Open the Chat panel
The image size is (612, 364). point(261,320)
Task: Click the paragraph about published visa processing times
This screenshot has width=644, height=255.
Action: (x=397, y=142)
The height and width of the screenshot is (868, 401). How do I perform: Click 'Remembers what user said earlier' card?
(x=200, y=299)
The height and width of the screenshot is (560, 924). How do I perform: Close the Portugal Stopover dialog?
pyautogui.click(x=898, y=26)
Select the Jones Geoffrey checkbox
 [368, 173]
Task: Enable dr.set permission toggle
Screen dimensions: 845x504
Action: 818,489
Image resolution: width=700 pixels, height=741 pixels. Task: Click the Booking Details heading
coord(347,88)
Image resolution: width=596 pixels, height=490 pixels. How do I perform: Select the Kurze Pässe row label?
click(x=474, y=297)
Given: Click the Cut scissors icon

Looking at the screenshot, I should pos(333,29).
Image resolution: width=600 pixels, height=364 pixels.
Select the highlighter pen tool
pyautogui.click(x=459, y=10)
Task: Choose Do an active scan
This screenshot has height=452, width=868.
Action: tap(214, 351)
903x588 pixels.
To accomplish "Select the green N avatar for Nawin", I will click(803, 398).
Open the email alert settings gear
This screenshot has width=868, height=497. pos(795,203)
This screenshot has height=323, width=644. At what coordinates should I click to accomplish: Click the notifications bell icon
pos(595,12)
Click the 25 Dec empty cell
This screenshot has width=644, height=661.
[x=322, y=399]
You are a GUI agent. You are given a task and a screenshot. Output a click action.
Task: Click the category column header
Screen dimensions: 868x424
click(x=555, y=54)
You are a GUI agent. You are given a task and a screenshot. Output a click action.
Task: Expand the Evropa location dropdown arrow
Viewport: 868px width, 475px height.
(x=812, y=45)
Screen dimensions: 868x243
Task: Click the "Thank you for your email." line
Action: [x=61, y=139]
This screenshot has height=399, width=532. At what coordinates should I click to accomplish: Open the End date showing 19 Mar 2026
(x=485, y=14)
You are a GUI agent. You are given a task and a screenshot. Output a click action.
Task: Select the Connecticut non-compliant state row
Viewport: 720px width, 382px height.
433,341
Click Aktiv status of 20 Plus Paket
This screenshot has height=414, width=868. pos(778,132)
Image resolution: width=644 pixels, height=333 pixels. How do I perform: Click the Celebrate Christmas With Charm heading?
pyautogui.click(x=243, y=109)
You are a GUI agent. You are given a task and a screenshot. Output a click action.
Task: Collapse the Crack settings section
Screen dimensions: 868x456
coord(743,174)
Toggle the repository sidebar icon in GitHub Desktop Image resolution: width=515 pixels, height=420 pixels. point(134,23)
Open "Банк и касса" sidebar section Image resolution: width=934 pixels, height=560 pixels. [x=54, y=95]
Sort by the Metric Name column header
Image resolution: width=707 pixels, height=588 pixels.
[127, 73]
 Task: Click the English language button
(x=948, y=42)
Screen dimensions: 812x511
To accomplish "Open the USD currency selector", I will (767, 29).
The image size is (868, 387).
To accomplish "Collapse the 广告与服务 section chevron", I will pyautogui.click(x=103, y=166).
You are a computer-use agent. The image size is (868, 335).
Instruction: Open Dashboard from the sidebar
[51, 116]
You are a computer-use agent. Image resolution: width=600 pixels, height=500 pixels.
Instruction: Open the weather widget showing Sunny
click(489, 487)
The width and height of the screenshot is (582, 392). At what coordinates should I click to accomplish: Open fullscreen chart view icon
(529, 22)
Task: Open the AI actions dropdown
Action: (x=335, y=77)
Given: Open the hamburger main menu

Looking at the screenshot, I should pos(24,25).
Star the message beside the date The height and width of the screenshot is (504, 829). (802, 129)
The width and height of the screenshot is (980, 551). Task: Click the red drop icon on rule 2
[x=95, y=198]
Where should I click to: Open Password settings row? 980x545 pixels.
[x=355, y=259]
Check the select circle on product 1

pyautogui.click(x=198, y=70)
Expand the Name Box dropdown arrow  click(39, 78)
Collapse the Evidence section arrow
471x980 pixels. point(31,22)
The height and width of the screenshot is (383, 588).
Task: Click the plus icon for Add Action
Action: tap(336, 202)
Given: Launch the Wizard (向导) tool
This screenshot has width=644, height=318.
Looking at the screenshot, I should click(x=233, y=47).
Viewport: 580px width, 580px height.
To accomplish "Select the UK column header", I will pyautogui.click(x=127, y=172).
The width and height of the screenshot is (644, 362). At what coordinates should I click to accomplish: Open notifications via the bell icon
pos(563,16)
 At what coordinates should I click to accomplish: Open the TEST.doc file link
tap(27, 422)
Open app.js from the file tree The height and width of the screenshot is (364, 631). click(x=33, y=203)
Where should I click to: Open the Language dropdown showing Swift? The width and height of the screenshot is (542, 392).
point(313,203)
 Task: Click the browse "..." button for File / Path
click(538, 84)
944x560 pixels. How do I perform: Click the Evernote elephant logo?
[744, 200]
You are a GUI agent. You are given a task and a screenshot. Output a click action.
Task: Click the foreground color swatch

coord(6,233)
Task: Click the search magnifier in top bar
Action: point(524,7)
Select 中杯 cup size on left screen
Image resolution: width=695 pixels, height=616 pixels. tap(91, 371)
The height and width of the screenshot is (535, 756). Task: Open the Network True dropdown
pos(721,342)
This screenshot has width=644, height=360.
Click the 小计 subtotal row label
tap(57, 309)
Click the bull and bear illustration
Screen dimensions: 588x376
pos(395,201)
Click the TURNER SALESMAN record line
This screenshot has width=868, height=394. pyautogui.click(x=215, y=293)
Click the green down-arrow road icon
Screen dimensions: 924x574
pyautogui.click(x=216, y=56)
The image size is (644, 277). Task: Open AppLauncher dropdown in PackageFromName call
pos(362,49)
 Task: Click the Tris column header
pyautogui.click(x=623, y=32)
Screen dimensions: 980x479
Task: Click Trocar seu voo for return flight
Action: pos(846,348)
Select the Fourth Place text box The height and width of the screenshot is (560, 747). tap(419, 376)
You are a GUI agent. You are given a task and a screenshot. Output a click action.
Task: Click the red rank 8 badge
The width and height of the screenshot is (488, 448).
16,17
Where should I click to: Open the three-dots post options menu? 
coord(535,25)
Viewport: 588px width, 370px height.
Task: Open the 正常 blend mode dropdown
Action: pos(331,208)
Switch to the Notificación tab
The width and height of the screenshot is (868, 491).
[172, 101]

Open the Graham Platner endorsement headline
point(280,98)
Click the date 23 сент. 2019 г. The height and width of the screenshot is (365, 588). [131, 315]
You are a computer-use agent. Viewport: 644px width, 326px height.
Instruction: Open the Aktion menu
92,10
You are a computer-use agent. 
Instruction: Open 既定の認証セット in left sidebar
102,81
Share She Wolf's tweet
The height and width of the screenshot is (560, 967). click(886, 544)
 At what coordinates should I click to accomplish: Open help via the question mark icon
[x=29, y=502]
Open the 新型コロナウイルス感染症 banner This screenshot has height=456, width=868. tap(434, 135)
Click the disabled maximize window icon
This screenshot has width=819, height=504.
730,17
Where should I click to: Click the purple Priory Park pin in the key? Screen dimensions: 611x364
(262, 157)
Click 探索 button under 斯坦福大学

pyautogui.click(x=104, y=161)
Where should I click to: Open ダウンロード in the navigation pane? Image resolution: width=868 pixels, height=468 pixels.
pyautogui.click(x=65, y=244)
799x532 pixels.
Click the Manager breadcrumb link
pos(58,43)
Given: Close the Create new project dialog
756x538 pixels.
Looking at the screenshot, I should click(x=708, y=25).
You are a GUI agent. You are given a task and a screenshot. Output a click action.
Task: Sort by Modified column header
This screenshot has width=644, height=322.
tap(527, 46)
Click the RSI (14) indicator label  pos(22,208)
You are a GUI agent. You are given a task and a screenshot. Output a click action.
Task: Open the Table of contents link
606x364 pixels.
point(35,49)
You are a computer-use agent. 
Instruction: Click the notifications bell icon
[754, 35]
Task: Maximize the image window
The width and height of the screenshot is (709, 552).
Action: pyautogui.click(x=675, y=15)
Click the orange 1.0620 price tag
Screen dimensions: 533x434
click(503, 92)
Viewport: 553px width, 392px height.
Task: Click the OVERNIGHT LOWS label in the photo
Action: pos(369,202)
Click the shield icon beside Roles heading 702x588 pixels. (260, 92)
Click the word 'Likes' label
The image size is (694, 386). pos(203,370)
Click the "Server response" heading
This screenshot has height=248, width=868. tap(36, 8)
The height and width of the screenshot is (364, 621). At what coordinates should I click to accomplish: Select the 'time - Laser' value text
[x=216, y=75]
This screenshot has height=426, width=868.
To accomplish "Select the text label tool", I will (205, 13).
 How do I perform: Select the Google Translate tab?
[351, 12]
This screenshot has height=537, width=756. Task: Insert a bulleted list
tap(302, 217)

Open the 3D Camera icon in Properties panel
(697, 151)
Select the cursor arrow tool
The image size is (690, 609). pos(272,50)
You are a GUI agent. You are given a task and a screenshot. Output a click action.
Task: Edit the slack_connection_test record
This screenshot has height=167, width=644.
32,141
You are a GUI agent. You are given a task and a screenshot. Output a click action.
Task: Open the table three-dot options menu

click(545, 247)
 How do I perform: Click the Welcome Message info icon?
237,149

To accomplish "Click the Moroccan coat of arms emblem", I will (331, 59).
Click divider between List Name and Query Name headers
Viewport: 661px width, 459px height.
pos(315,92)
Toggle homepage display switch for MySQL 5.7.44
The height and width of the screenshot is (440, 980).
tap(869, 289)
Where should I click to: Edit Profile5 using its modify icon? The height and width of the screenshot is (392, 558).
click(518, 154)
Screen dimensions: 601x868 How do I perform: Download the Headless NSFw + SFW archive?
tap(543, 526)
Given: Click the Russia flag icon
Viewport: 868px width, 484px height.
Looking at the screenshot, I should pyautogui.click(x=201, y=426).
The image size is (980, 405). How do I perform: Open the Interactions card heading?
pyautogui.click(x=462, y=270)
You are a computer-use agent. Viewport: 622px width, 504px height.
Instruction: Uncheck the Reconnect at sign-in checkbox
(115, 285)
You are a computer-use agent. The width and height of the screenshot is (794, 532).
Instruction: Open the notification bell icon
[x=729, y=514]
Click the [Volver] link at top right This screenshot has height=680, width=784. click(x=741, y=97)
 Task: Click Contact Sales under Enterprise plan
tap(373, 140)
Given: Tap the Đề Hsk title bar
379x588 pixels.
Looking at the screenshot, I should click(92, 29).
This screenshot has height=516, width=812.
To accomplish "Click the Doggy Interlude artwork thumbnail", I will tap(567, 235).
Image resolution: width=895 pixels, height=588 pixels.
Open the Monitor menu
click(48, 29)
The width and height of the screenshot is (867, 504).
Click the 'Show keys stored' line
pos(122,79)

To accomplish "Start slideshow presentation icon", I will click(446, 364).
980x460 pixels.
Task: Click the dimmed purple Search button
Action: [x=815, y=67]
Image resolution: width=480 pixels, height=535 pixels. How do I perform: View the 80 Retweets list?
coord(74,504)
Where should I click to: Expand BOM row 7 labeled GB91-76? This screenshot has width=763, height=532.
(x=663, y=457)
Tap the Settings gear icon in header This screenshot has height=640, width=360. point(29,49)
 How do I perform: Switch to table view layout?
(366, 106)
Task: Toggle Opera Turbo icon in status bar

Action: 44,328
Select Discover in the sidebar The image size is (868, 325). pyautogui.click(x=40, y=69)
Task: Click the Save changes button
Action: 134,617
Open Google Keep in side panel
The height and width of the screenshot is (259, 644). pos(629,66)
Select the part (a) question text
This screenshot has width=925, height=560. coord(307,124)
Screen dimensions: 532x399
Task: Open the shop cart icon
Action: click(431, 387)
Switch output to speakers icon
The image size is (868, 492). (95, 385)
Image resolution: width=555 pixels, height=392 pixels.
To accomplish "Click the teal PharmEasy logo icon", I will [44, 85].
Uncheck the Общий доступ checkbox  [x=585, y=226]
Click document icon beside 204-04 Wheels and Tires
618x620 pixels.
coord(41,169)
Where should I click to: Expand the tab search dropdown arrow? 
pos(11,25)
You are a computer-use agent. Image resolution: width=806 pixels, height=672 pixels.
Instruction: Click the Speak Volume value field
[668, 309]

■ **Task details**:
Write out every line of the preceding listing that contains "green".

■ **Output for this exercise**:
To accomplish "Select the green N avatar for Nawin", I will click(803, 398).
Click the green down-arrow road icon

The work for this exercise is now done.